** Begin MATERIAL FOR THIS TASK **

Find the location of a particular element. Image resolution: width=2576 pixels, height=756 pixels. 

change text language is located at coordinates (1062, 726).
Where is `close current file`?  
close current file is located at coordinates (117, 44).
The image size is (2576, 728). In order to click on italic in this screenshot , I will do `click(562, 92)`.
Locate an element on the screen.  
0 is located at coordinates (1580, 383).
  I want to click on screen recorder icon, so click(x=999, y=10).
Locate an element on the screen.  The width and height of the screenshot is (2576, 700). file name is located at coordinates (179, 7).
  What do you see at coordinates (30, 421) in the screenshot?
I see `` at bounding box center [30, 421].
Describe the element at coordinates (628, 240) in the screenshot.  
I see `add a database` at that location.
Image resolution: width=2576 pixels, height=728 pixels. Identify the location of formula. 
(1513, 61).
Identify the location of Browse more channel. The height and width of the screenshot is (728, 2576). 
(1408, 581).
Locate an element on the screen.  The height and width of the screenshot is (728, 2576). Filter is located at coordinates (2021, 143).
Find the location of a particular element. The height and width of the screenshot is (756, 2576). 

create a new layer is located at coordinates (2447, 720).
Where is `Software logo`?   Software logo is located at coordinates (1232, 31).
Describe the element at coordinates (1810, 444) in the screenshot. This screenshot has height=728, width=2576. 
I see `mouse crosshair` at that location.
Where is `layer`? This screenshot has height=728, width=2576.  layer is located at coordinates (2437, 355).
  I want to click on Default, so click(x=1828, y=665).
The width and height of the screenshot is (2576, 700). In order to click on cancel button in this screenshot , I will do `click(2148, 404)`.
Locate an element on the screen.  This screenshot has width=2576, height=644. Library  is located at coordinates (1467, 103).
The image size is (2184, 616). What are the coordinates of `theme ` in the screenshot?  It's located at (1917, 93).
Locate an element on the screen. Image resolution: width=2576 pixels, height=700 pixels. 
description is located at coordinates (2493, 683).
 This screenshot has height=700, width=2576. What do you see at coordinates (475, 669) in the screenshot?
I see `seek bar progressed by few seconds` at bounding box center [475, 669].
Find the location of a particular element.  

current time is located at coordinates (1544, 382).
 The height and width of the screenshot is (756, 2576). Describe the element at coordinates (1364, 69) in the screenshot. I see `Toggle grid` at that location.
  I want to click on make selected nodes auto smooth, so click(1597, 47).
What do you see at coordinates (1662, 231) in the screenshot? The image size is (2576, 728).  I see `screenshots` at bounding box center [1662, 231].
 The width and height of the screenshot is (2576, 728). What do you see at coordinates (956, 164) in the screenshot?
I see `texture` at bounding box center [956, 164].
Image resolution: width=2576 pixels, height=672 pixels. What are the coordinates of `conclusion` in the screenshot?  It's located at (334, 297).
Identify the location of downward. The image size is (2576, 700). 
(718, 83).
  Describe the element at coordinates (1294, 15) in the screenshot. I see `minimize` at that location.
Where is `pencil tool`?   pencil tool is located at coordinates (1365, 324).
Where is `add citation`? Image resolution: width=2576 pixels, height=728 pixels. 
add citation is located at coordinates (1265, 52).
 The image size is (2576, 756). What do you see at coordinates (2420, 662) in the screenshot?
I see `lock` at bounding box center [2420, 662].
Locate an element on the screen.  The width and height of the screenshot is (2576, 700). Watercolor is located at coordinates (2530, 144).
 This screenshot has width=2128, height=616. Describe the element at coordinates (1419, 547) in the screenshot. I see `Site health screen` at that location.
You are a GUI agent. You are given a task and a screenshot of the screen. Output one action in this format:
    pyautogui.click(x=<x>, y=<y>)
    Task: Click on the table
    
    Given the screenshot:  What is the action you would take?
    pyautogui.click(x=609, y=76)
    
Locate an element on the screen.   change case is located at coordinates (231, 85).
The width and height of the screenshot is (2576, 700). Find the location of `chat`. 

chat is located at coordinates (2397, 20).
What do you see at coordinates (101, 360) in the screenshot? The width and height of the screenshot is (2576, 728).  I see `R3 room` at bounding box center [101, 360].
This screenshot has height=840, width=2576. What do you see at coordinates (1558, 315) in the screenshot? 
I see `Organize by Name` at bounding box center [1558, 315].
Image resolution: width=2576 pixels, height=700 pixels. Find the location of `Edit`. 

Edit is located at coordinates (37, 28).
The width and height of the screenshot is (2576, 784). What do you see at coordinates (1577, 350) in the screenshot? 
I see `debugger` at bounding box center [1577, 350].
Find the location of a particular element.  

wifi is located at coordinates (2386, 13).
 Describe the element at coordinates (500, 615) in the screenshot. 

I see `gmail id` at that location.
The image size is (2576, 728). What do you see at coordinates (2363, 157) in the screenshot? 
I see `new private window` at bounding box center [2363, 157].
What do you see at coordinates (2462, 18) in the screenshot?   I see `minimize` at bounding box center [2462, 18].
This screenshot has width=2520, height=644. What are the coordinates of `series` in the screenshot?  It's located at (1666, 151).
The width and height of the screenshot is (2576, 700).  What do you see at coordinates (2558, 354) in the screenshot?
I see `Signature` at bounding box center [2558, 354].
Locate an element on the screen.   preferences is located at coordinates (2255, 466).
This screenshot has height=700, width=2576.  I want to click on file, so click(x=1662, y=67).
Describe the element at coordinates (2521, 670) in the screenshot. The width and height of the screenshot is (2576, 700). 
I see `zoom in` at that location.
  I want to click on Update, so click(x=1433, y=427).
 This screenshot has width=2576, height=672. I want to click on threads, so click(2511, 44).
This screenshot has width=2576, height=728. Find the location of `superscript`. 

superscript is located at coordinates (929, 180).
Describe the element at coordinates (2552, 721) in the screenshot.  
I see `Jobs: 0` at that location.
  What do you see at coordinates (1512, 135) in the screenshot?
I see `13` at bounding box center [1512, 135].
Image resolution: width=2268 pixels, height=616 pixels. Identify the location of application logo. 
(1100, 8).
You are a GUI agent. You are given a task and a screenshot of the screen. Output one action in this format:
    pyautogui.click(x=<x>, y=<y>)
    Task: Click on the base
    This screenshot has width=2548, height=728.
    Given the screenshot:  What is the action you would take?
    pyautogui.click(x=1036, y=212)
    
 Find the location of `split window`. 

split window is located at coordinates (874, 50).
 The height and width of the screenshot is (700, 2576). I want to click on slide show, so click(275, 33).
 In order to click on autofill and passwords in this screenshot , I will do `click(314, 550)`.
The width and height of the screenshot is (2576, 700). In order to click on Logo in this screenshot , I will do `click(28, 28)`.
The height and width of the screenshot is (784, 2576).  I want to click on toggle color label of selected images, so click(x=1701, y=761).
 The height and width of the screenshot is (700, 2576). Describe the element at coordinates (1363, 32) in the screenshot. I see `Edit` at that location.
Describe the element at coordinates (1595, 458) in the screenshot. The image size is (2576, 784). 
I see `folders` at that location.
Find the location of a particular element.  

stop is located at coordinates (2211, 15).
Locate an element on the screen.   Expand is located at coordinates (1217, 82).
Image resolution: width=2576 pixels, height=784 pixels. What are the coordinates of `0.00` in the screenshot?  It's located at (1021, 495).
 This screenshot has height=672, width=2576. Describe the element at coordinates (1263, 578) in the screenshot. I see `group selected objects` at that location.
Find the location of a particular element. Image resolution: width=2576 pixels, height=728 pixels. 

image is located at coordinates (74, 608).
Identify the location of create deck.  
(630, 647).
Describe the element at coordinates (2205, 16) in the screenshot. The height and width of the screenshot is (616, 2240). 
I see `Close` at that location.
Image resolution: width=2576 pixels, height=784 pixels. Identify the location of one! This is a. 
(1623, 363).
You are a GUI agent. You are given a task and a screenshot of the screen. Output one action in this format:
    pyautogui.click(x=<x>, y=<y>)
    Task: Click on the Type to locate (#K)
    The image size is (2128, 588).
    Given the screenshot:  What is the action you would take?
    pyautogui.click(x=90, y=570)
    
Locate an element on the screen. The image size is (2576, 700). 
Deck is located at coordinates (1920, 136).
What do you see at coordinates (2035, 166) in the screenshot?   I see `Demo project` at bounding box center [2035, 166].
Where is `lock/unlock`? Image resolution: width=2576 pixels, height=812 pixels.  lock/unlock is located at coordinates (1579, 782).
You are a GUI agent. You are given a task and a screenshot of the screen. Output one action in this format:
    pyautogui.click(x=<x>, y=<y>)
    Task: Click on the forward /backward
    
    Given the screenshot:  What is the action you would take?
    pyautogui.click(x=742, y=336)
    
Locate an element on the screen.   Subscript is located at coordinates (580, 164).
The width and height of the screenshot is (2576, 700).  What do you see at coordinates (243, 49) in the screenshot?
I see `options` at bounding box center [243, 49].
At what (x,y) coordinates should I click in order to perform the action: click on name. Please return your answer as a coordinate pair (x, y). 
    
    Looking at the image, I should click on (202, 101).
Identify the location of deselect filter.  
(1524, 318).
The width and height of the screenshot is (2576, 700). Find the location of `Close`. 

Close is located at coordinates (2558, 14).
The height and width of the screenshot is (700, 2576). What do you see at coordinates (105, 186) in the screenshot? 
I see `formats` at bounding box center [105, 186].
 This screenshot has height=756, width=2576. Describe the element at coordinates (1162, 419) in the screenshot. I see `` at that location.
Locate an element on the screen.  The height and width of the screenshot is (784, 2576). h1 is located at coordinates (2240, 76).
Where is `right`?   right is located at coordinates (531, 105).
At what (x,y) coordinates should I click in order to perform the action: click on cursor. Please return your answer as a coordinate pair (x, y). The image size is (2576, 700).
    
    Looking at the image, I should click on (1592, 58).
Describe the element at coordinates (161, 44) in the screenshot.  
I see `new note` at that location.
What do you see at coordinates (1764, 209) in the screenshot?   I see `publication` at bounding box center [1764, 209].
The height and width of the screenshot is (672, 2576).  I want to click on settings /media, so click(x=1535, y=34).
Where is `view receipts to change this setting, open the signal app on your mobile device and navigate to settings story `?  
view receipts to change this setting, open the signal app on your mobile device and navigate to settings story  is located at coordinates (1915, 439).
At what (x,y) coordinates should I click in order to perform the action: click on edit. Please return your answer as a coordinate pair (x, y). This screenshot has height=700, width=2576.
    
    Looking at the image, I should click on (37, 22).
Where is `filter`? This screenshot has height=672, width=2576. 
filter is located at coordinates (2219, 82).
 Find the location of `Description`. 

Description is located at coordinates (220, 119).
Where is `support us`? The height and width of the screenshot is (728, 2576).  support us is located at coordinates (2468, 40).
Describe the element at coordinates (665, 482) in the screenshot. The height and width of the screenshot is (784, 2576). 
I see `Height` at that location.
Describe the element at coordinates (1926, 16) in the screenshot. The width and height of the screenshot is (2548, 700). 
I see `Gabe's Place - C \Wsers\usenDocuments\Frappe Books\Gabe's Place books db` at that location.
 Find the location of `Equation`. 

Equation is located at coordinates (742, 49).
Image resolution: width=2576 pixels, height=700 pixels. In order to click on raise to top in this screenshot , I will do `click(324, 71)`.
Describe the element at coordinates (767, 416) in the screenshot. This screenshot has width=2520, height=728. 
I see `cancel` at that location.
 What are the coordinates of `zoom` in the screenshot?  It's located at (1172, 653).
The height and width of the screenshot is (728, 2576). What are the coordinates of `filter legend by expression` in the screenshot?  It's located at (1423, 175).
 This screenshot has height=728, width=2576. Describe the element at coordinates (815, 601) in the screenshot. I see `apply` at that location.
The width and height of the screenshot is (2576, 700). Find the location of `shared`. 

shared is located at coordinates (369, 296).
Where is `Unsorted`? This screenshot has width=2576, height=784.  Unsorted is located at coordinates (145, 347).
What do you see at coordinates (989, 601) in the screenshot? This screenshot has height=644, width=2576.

** End MATERIAL FOR THIS TASK **

Give as a numbered list the lines of the records from the one containing "What do you see at coordinates (2035, 166)" through the one containing "coordinates (1579, 782).", both included, leaving out blank lines.

1. What do you see at coordinates (2035, 166) in the screenshot?   I see `Demo project` at bounding box center [2035, 166].
2. Where is `lock/unlock`? Image resolution: width=2576 pixels, height=812 pixels.  lock/unlock is located at coordinates (1579, 782).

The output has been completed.